Required action
Using the entries that follow, state how many lines contain "computer", with no other words.

Collected data entries

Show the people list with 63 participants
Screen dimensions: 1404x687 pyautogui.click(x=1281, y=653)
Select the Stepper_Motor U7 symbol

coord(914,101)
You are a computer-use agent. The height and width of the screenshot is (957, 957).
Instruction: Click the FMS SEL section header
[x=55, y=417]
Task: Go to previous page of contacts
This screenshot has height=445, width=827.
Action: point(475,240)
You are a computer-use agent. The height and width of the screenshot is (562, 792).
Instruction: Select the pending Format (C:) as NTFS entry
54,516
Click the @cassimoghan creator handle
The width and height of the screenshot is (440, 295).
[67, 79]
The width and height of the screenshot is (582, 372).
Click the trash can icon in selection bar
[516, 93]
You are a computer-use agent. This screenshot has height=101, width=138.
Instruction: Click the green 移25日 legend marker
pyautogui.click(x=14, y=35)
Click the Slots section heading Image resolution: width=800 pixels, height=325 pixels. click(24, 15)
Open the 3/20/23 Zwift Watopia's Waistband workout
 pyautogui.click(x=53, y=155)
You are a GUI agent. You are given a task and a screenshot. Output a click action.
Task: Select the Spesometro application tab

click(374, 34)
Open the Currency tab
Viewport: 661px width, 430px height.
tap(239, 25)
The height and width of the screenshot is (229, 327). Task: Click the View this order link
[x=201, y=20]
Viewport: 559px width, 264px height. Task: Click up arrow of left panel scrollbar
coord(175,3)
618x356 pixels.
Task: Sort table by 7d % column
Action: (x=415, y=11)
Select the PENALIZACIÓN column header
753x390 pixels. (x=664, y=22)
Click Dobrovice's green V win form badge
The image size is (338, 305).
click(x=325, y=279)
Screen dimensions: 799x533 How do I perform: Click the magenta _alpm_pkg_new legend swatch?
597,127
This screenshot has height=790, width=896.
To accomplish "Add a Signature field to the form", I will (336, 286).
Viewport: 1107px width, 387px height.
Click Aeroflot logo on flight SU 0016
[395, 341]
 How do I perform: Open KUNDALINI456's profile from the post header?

Final answer
3